When Google’s AI researchers first made the claim that bfloat16 is “the secret to high performance”, they were of course referring to those developing AI models, rather than ordinary users. That article was published in August 2019, less than a year before Apple announced the M1, explaining why none of the hardware in the M1 could have supported bfloat16, and that support wasn’t added by Arm until ARMv8.6-A.

Both Arm and Apple recognise the importance of performing as much AI training as possible in-device rather than in the cloud. The case for this has been argued eloquently by Hellen Norman of Arm, independently of Apple.

It doesn’t take much imagination to come up with local training tasks that could improve commonplace features in macOS. Many of us disable spell-checking because of its seeming inability to recognise when we should be using similar words like their, there and they’re. Wouldn’t it be so much better if suggested corrections were based on grammar, usage and context? While that’s already starting to improve, and Sonoma’s auto-completion is getting smarter, there’s ample room for improvement. That depends in part at least on your Mac learning your writing style using in-device training.

At the start of this article, I explained how this isn’t about the performance of current tasks, but the capability to accomplish the tasks our apps and macOS will be doing in the future, when some of those will involve the sort of training that’s currently left to specialised or dedicated systems.

CPU cores aren’t the only hardware in Apple silicon to support AI: depending on the task, macOS may use their GPU, Apple’s specialised neural engine, or its legendary AMX. Given the fact that those in the M1 were designed and developed over the same timescale as the CPU cores, it seems improbable that they would have bfloat16 support, and Apple has only just added that number type to Metal Performance Shaders in Sonoma.

Does my Mac support it?

If you’re unconvinced whether your Apple silicon Mac supports bfloat16 in its CPU cores, then there’s an easy way to check. In Terminal, run the command
sysctl -A > ~/Documents/sysctloutput.text
where the last path is a new text file to take the output from the command.

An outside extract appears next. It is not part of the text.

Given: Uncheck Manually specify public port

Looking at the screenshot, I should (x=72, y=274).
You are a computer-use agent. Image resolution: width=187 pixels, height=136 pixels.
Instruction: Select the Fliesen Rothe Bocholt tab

If that file contains the line
hw.optional.arm.FEAT_BF16: 1
then its cores have hardware support for bfloat16. If the number given is 0, then I’m afraid they don’t. Apple provides information to decode most of the hw.optional.arm features here.

Not having bfloat16 support in hardware isn’t the end of the world, nor does it mean your M1 Mac is already obsolete. What it does mean, though, is that as more and heavier AI is rolled out in the coming years, some of those features will run noticeably more slowly on it. Spare a thought, though, for Intel Macs, for no matter how fast their CPUs might be, or how many cores they have, they will never have any equivalent hardware support for AI.